--- START PROVIDED DATA ---
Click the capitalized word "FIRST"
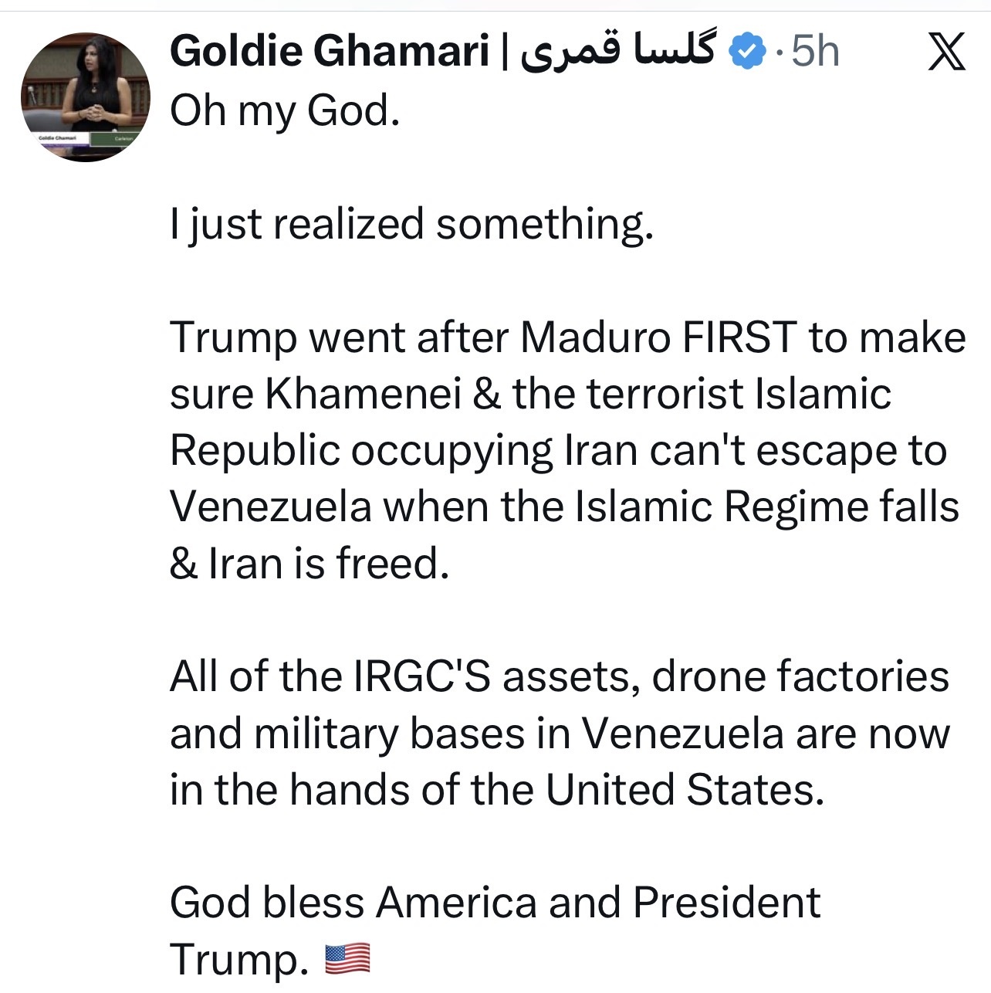Viewport: 991px width, 993px height. click(x=739, y=337)
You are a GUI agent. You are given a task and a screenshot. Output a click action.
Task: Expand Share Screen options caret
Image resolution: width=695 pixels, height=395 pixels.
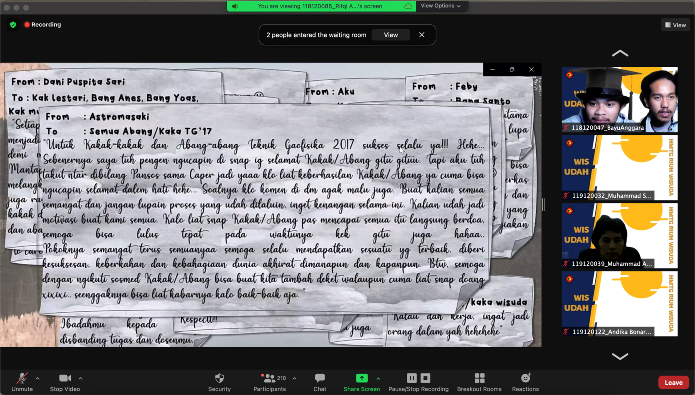click(378, 378)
--- END PROVIDED DATA ---
SET EXERCISE
Rewrite all the rows above, replacing "caret" with "arrow" and changing nothing else. Leave the pictures out of your answer.

TASK ANSWER
Click the capitalized word "FIRST"
Viewport: 991px width, 993px height. click(x=739, y=337)
You are a GUI agent. You are given a task and a screenshot. Output a click action.
Task: Expand Share Screen options arrow
Image resolution: width=695 pixels, height=395 pixels.
click(378, 378)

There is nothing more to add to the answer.